Phytotherapy and treatment of cystitis: current trends
Keywords:cystitis, antibiotic resistance, nifuratel, Сanephron H, combination of methylthioninium chloride and herbal extracts, cranberry extract, combination of purified lysates
AbstractThe treatment of lower urinary tract infections, in particular cystitis, remains an urgent problem of modern medicine. The high prevalence of the disease, formation of resistant strains of causative microorganisms, a change in microbiota, and a limited arsenal of antimicrobial agents lead to an annual change in recommendations for the rational treatment of cystitis. The latest recommendations of the European Association of Urology (2019) significantly limit the use of antibiotics, in particular fluoroquinolones, among which, in our opinion, 3rd generation cephalosporins in a three-day regimen remains a priority in the absence of intracellular pathogens. National experience indicates the widespread successful use of urinary antiseptics among modern nitrofurantoins, resistance to which is documented in a very limited number of people with cystitis.
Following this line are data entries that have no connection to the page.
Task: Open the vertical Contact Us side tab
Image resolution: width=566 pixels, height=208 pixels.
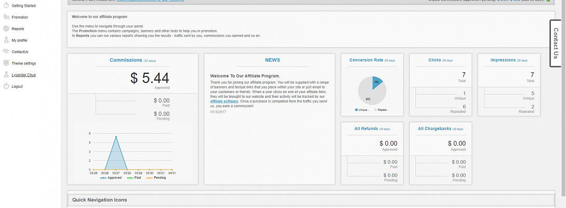Action: point(557,44)
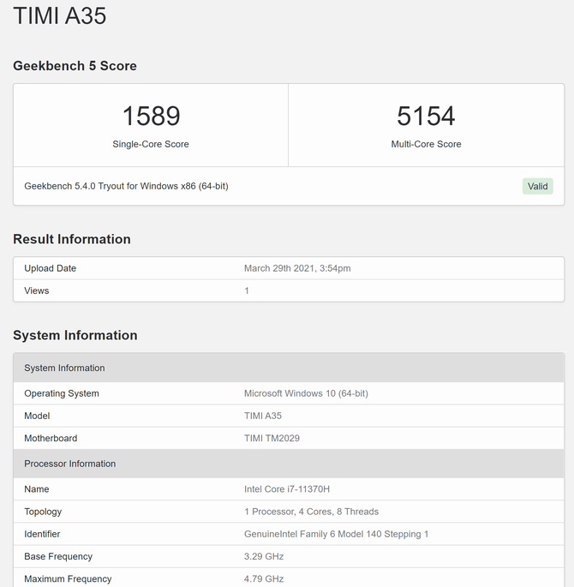Click the Result Information heading

[72, 239]
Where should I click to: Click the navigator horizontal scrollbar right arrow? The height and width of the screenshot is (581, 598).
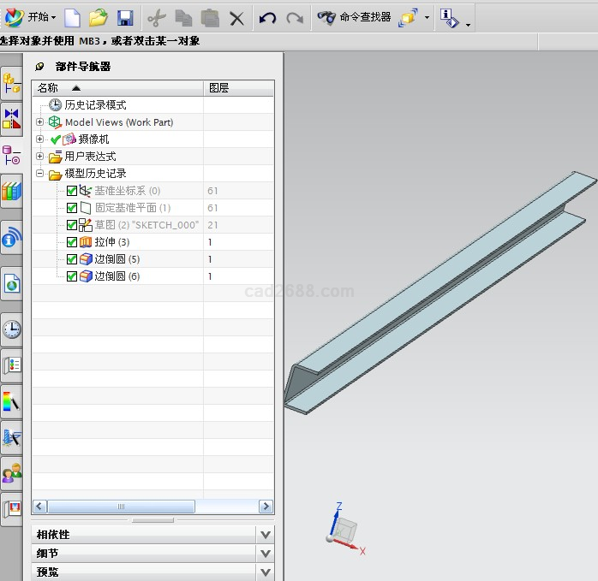point(266,507)
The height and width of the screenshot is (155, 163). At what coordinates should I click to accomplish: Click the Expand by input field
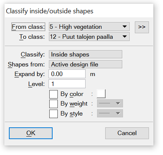click(67, 74)
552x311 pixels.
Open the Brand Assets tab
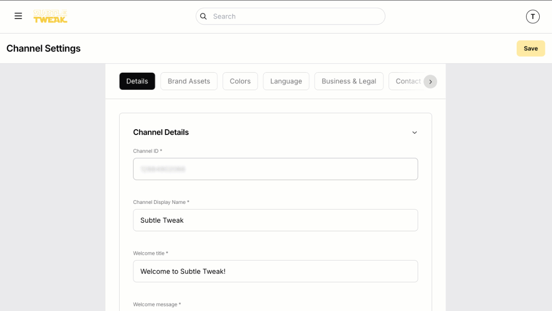[189, 81]
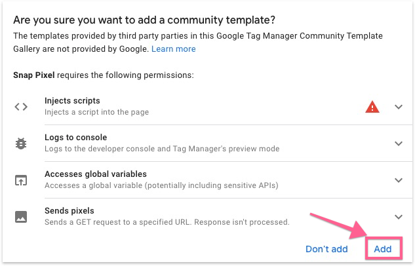Click the image icon beside Sends pixels

(21, 216)
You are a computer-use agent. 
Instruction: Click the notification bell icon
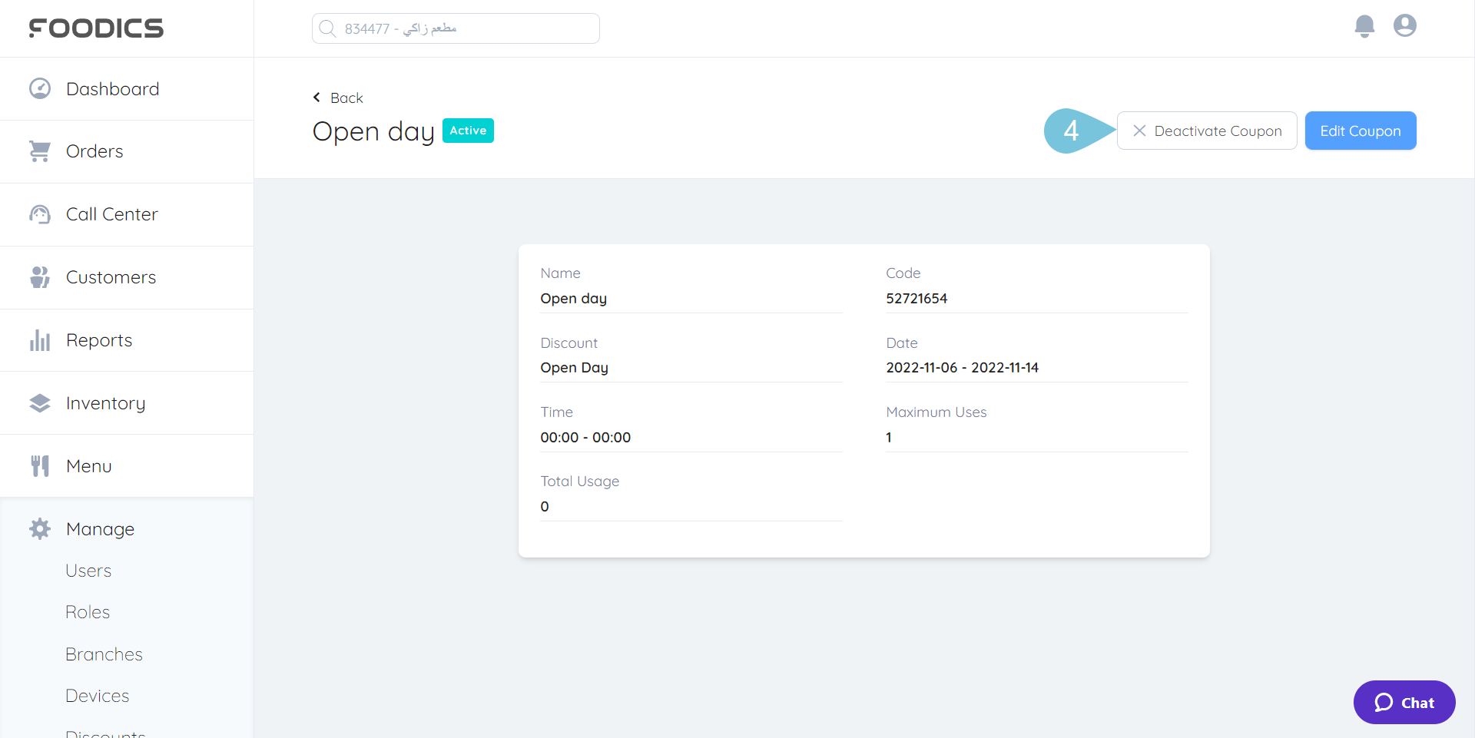1364,26
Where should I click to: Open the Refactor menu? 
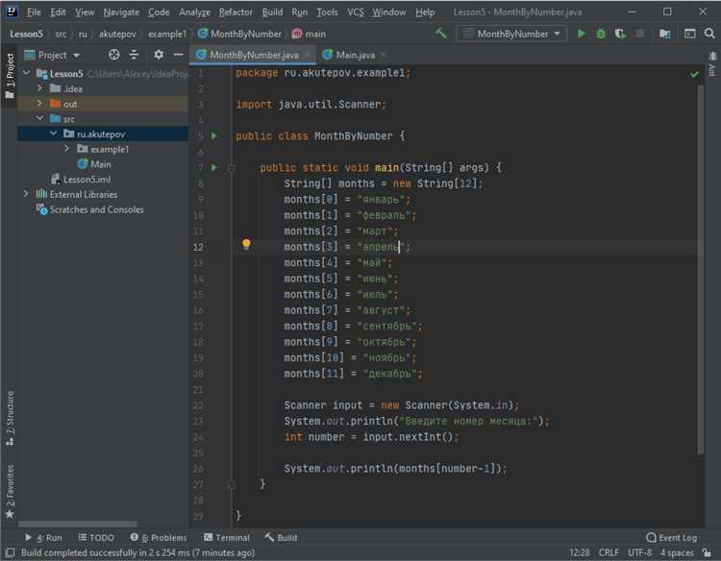point(236,12)
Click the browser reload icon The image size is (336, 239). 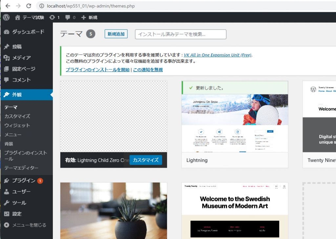click(29, 6)
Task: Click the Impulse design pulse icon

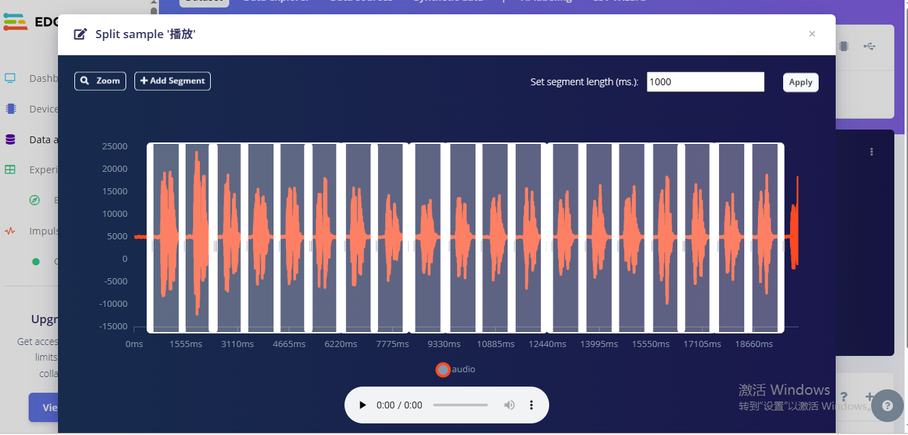Action: [x=10, y=231]
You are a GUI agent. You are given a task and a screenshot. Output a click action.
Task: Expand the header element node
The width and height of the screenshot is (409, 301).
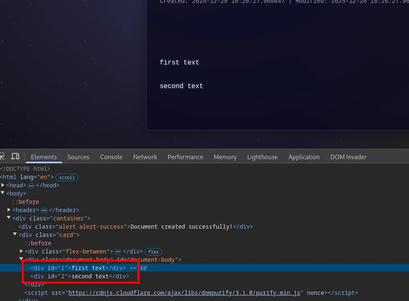point(9,210)
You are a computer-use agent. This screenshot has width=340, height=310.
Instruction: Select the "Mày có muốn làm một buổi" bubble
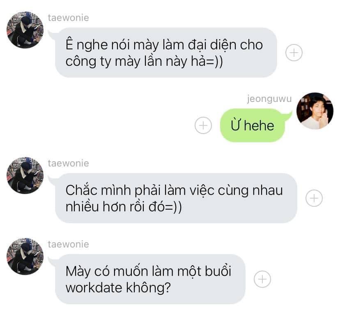click(x=150, y=279)
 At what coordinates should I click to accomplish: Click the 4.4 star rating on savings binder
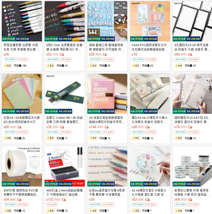(93, 138)
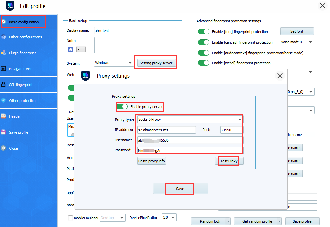Disable font fingerprint protection toggle
Viewport: 330px width, 227px height.
tap(204, 32)
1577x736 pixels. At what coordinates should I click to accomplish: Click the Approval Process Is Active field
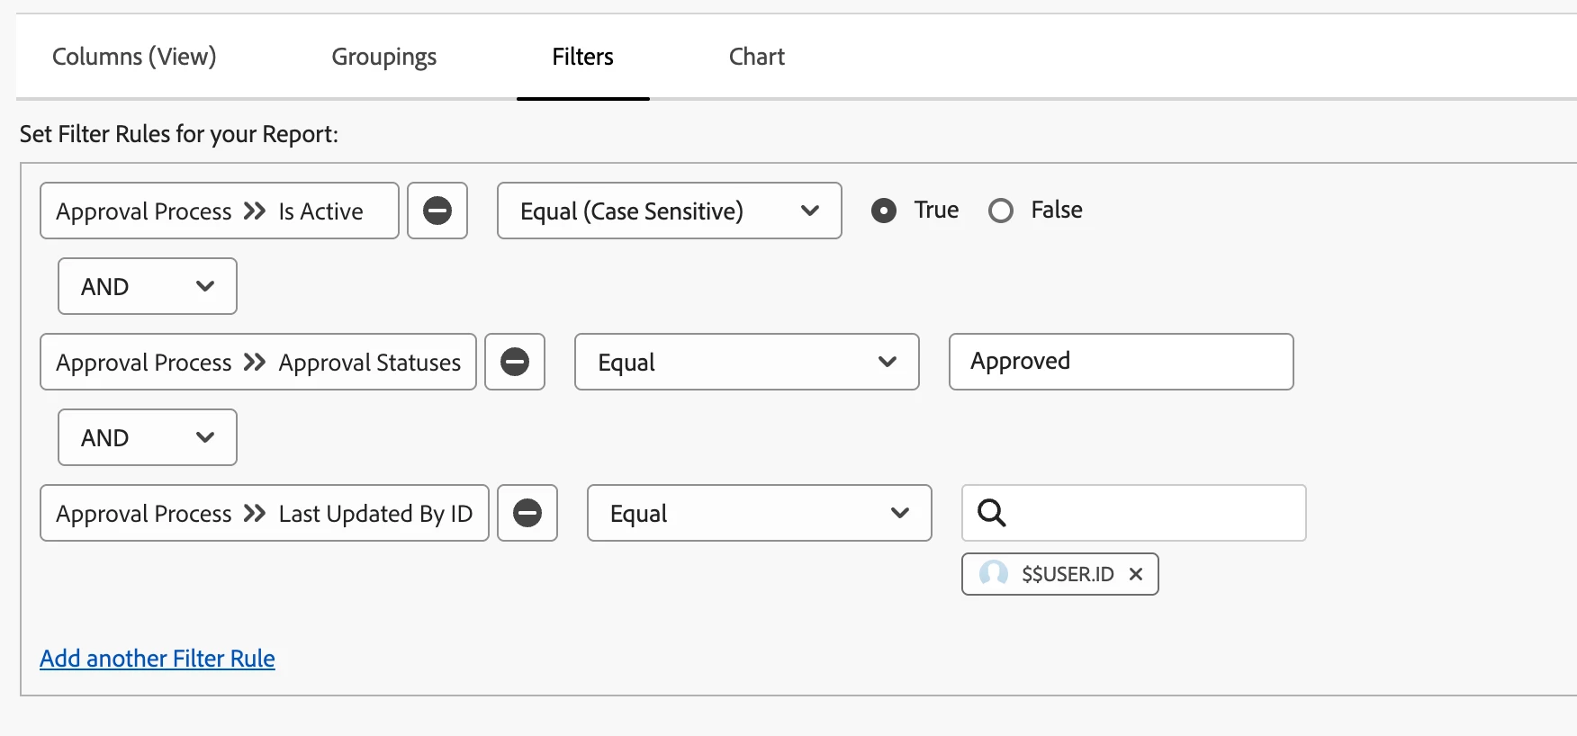[219, 211]
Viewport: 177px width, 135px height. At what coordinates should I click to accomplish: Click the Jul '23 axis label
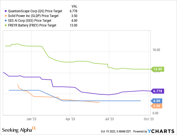pyautogui.click(x=109, y=119)
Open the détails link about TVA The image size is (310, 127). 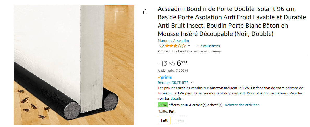[176, 99]
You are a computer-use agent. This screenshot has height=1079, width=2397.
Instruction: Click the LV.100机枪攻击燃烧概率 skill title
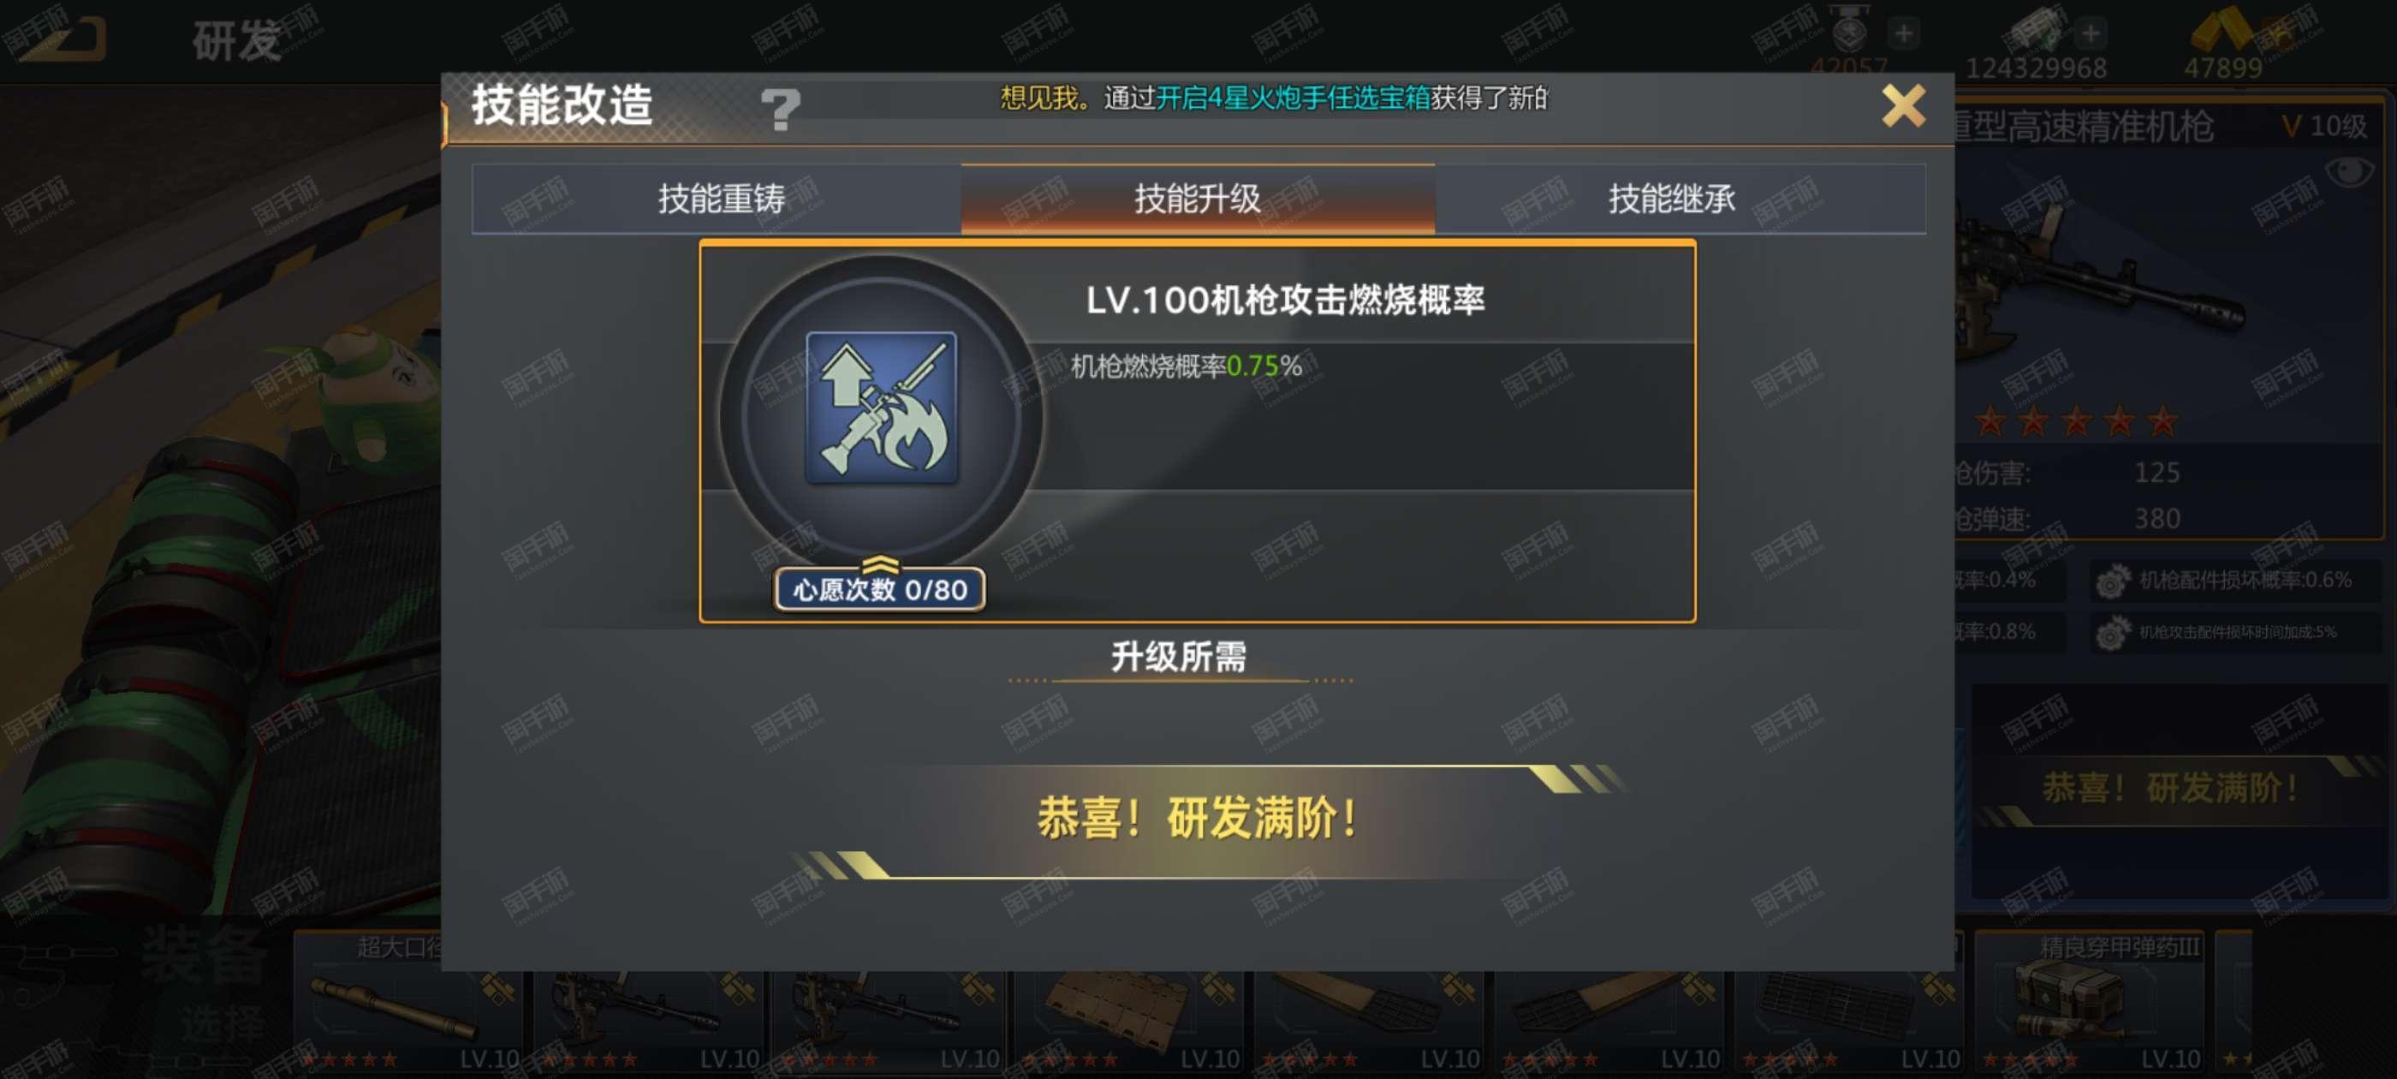(x=1285, y=300)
Given that cystitis occurs mainly in women, we consider it advisable to recommend nifuratel as a first-line drug for 5–7 days. It has a wide spectrum of action and is effective for both specific and non-specific vulvovaginitis and bacterial vaginosis, which is often a provoking factor for cystitis. Among the alternative over-the-counter drugs that successfully form the evidence base, one should note a phytoniring drug. To maintain the function and reduce the risk of exacerbation of inflammatory genitourinary system diseases — dietary supplements, those containing 36 mg A-type proanthocyanidin and methylthioninium chloride, prescribed for 10 days. These compounds, along with nifuratel, are also successfully used in the form of a prophylactic reduced dose once per night for one to six months.